Is this the scene? Is it really the scene, the scene I have experienced lately? Isn't it all just a facade?
No, it is the scene, and it's clear why I get this feeling: because it's a diskmag, a diskmag of the traditional style, like RAW, ROM, Generation and Imphobia; it's a different way of communication, a way special for the scene, which only the scene knows in this special form.
Let us keep up diskmags, they are vital, they have this atmosphere that makes the scene the scene. Only they allow to get immersed. Without them, the scene is really just - a kids' playground, a place where amateurs experiment with professionals' tools and where professionals play without risks.
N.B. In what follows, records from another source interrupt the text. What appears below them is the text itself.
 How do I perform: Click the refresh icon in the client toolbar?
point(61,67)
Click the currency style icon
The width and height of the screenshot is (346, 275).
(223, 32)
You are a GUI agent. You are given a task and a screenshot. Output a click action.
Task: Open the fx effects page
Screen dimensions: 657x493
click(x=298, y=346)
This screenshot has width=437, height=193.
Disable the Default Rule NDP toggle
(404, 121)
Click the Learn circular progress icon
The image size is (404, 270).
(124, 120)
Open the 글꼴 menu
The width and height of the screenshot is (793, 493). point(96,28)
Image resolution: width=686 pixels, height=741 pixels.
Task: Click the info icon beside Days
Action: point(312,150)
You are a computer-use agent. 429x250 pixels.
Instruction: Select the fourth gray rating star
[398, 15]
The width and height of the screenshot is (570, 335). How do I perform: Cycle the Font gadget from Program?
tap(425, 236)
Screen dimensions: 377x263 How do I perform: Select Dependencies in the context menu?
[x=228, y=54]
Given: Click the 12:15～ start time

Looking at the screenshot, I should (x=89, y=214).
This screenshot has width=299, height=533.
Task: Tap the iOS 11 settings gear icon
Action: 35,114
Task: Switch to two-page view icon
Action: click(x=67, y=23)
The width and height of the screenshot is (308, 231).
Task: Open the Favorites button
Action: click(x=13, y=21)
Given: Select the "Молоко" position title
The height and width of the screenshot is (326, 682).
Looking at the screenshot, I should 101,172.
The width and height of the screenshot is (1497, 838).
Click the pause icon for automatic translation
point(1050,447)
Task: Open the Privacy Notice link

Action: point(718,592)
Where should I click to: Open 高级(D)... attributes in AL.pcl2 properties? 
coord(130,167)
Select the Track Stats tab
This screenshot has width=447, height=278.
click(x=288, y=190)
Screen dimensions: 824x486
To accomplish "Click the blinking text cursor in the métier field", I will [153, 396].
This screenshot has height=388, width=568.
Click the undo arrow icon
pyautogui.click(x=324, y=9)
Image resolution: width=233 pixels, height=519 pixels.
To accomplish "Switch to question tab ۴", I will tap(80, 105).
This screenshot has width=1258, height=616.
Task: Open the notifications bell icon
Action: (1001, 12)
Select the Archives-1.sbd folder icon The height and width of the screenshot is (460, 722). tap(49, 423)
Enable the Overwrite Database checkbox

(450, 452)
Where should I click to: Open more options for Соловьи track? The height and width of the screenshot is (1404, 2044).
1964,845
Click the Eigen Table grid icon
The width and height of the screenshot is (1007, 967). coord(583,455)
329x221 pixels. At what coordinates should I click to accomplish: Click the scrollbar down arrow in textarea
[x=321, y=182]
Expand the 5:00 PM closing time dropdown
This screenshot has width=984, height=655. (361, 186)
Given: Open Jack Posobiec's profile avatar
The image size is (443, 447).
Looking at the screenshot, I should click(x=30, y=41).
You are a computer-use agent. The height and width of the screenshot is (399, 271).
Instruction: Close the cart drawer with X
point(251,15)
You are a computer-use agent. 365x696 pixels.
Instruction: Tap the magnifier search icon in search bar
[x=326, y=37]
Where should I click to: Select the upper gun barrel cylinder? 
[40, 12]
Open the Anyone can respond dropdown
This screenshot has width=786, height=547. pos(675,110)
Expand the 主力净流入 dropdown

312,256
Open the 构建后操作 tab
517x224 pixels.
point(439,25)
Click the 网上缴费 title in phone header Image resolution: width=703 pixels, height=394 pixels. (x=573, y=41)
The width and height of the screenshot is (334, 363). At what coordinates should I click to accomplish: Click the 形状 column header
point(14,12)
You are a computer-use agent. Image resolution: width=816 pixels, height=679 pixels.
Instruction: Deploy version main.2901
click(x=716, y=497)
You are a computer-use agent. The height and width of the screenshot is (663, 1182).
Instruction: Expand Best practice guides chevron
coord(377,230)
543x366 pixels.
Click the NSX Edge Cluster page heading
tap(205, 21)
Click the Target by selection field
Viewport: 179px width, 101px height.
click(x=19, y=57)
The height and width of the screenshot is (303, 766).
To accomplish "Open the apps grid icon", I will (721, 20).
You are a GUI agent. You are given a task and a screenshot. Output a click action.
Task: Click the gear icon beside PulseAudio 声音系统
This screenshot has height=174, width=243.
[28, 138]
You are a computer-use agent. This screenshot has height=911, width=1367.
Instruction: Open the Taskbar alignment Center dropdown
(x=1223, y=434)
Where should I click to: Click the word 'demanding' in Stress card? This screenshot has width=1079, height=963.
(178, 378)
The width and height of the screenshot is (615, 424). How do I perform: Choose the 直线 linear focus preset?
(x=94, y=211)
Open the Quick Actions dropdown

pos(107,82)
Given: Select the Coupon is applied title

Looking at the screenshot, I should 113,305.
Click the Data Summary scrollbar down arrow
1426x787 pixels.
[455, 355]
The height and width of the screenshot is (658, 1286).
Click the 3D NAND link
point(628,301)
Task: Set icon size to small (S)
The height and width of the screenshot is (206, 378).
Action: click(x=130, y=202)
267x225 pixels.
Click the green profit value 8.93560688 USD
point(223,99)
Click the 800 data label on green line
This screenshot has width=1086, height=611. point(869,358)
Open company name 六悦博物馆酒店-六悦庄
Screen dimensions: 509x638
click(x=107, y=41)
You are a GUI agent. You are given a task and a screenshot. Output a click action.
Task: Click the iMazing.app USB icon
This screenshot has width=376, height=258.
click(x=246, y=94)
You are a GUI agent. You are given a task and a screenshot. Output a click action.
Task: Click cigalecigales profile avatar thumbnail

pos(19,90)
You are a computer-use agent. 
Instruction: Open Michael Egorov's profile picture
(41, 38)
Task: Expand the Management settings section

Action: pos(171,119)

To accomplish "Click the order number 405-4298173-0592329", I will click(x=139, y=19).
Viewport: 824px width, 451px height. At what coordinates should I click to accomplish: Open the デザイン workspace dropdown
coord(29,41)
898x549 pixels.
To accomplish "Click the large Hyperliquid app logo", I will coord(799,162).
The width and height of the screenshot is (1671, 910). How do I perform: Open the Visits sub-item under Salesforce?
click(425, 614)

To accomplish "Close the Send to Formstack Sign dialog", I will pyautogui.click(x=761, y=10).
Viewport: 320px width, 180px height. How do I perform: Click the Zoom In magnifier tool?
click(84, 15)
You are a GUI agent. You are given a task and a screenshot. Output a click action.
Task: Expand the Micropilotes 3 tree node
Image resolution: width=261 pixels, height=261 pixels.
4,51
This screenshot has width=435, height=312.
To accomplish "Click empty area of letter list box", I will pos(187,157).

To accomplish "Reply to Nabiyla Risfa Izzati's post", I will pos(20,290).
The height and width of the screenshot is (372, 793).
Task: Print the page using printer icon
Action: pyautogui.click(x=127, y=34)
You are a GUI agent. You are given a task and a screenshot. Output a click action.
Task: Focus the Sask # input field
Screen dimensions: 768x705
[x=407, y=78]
Let us develop, but let us keep up the vital elements that make the scene what it is.
People have realized that anonymous websites aren't the real thing, and at the same time they've realized that mailswapping cannot be really replaced by email, regardless of the increase of efficiency. The scene needs the personal, community, family spirit. Projects like Scenester, initiated by Gaffer, show this. We need to keep in touch.
And we must resume writing coding tutorials en masse, to teach each other the tricks; we cannot rely simply on the papers and books written by non-sceners in the outer world, we must adapt them to our culture.
Long live the scene!
This article is just irrational nonsense. It's just bystanders and wannabes who ever regarded the scene as a religion and wanted to keep up outdated fashions for ever. Coders have always been rational, technical characters. The scene has always been just a hobby for them. Diskmags, BBSes and mailswapping would never have existed if everybody had had an Internet account in 1992. This 'scene culture' is obsolete. We won't profit by separating from the outer world. Let's get rid of all this silly stuff!
The scene is about training your programming skills, making demos, earning prize money and nothing more.